# DIY cabinet question



## bunton (Oct 4, 2008)

I am currently designing a cabinet for which my new tank will sit on as soon as i get it. Because of where the tank has to go the cabinet looks much nicer when its not rectangular in shape. My question is, because of the shape of the cabinet will i need to put supports under the corners of the tank. I have seen plenty of other DIY stands but none are of this shape. Any help will be greatly appreciated. The picture below is a basic frame design that I did in Google Sketchup. The tank is 1200mm long, 450 wide and 600 high. I will be using solid jarrah to construct the cabinet.


----------



## R-DUB (Jun 3, 2007)

Would it be possible to use a wider piece on the diagonal sides? The support at the intersection should offer enough support for the weight of the tank, but I would try to offer a little more at the corners just to be safe. A wider top rail should do the trick. Is the back of the cabinet going to be supported by a solid sheet of material such as plywood? Overall it looks like a good design good luck!


----------



## Sin in Style2 (Feb 6, 2004)

Are these dimensions in stone? I think it would look better and be better suited for stability and strength if you...

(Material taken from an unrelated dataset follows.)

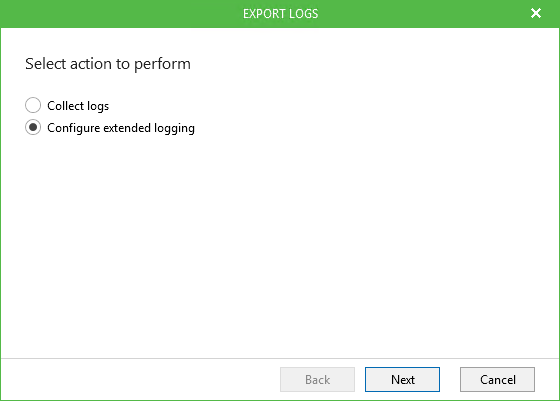Image resolution: width=560 pixels, height=401 pixels.
Task: Go to the previous step with Back
Action: point(318,379)
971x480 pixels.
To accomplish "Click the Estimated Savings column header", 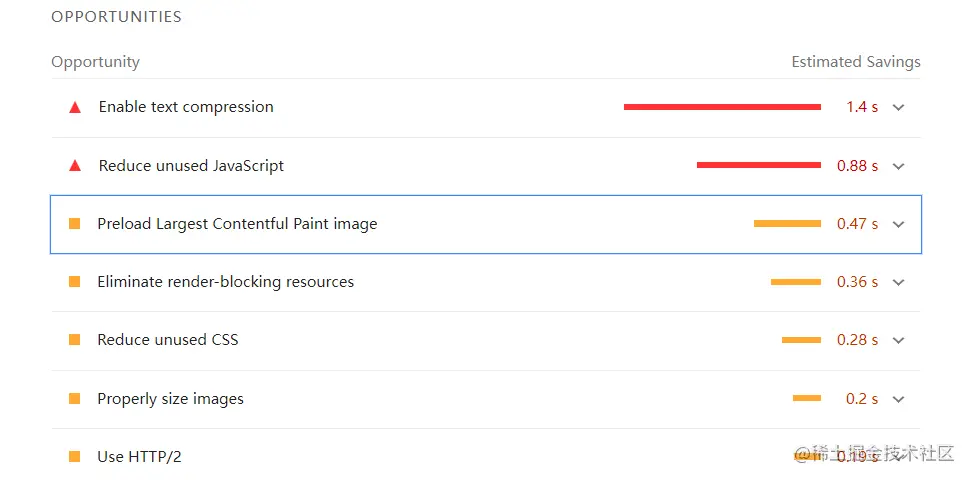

Increase the width of the flat face getting it closer to the front corners of the tank. 
I would decrease the length of the outercorners of the cabinet if room is an issue.

I think the tank looks out of place on the cabinet the way it is due to lines and angles. Those front corners are right on the edge and just doesnt look like the cabinet was custom built for the tank. Rather the tank was a after thought.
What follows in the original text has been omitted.